Don't have any problems.


----------



## Andre (Jul 24, 2010)

Fine with me.


----------



## nirgilis (Jul 24, 2010)

both seem fine


----------



## Mello Yellow (Jul 24, 2010)

What Milder T and Charizard said, except sometimes it's a bit longer than that.

I don't know what a traceroute is, but if you could explain it in tech for morons, I'd be willing to try and help out.


----------



## Blaze (Jul 24, 2010)

Mello Yellow said:


> What Milder T and Charizard said, except sometimes it's a bit longer than that.
> 
> I don't know what a traceroute is, but if you could explain it in tech for morons, I'd be willing to try and help out.


----------



## Suzuku (Jul 24, 2010)

It's completely fine for me. Although I was getting a 504 Error on the forums last night.


----------



## Mello Yellow (Jul 24, 2010)

Thanks Fa--Blaze. 

PM'd it.


----------



## Hikari Neko (Jul 24, 2010)

Works fine for me.


----------



## Rikuto (Jul 24, 2010)

Inb4 thread gets useless.

I haven't had any problems with the site in the past few days. I was on for quite some time yesterday, and noticed nothing.
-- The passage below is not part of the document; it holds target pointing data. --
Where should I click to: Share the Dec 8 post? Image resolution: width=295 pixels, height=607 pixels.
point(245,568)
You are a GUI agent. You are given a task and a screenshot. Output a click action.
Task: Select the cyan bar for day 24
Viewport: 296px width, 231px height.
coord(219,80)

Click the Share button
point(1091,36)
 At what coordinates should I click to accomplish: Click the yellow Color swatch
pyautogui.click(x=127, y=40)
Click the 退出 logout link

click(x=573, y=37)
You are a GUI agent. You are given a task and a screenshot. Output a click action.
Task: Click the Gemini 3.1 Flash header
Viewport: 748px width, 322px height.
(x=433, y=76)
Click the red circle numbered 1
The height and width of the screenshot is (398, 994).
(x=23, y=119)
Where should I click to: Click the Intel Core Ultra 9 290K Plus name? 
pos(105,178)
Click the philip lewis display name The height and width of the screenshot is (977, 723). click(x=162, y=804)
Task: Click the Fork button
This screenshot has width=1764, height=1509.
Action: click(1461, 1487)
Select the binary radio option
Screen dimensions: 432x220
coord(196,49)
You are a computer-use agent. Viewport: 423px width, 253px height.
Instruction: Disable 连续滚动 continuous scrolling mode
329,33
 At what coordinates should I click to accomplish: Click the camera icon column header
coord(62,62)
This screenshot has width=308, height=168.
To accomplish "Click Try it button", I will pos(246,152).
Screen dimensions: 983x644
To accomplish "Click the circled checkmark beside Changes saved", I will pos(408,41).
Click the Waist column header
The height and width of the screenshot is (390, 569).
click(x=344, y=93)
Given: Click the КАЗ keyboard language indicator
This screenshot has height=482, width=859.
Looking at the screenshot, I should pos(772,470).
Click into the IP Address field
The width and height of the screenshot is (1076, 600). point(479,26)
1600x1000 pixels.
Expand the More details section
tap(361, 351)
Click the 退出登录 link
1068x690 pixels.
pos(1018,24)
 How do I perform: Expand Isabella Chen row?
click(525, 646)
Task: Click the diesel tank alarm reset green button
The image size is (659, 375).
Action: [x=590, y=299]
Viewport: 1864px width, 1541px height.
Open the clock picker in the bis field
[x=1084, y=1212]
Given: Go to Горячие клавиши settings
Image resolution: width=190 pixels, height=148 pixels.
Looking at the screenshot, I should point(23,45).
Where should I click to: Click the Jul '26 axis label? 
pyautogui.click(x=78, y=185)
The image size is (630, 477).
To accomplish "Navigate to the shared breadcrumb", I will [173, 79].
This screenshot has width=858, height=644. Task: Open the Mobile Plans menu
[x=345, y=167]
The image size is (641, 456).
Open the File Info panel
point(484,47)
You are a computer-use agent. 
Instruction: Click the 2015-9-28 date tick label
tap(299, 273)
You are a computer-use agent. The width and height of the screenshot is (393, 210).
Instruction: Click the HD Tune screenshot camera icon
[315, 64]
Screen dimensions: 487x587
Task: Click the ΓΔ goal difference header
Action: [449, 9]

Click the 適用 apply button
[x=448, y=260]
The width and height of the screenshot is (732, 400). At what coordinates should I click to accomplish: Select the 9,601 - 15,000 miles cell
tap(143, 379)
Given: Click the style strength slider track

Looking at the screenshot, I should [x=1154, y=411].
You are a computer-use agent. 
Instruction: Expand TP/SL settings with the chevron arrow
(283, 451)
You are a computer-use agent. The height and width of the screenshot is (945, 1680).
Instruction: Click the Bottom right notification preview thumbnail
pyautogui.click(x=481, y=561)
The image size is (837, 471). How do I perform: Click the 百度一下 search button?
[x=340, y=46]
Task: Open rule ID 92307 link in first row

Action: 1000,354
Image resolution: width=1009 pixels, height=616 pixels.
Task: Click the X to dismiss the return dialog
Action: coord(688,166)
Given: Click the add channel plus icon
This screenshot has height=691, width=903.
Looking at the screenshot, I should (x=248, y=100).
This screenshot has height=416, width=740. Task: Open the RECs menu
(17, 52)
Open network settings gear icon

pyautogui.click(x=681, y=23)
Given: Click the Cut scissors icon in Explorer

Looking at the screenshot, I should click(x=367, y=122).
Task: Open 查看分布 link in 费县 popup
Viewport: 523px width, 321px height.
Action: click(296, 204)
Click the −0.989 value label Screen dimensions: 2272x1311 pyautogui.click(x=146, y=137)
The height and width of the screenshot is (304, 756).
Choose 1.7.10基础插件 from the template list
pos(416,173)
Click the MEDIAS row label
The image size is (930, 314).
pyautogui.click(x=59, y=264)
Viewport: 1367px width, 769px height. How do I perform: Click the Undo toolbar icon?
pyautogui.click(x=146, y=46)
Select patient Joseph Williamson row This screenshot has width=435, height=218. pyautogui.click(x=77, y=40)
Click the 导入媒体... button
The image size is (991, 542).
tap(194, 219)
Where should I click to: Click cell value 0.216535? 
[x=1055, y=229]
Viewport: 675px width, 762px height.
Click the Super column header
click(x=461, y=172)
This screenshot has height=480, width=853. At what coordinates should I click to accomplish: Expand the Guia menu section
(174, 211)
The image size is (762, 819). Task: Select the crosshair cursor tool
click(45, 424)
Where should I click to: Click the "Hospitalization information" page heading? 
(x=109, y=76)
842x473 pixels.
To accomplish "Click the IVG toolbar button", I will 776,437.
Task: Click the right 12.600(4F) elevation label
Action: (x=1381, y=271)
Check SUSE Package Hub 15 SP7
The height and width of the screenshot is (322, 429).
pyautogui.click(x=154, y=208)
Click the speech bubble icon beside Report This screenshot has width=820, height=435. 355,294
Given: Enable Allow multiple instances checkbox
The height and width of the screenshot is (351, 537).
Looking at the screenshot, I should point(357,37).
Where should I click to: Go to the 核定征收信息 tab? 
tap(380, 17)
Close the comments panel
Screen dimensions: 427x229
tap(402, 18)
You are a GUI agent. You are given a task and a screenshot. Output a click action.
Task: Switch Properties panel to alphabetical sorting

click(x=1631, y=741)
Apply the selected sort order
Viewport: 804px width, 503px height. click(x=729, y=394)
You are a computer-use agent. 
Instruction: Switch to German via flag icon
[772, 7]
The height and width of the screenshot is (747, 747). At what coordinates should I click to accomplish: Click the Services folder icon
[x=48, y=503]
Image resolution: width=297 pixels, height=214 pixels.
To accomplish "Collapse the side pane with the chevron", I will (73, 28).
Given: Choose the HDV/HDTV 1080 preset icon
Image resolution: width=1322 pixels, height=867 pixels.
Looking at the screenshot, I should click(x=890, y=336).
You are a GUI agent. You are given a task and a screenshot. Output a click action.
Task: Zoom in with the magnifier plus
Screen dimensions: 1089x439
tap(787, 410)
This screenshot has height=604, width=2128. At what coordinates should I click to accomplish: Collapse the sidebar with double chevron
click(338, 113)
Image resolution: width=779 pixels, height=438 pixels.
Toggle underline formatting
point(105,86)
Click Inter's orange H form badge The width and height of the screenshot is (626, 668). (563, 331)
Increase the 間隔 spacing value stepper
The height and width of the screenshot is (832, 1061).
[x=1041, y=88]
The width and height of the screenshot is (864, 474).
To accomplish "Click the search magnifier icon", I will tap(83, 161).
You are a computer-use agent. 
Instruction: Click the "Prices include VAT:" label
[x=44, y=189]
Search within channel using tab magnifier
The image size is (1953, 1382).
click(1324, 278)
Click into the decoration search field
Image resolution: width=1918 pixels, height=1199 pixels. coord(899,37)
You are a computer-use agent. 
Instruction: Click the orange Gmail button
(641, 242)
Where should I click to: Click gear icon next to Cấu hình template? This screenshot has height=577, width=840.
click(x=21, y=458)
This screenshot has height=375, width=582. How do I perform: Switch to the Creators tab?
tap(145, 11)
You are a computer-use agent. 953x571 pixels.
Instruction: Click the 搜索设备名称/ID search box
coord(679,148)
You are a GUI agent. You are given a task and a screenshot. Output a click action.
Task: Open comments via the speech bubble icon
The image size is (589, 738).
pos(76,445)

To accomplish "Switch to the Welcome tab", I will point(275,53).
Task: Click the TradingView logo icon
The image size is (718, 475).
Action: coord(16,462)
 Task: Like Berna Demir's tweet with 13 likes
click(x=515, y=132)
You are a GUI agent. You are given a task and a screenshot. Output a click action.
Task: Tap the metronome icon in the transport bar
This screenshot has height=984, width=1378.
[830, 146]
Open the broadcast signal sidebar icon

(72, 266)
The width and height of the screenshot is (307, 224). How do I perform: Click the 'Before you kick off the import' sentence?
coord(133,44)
I'll PM you a traceroute I have done.


----------



## Saad_Genius (Jul 25, 2010)

Its working superfine with me


----------



## Ral (Jul 25, 2010)

Looks good on my end, though I did see a little change in the index as far as design goes...or is it just me?


----------



## Didi (Jul 25, 2010)

Hmm, lots of 502 bad gateways for me yesterday.


----------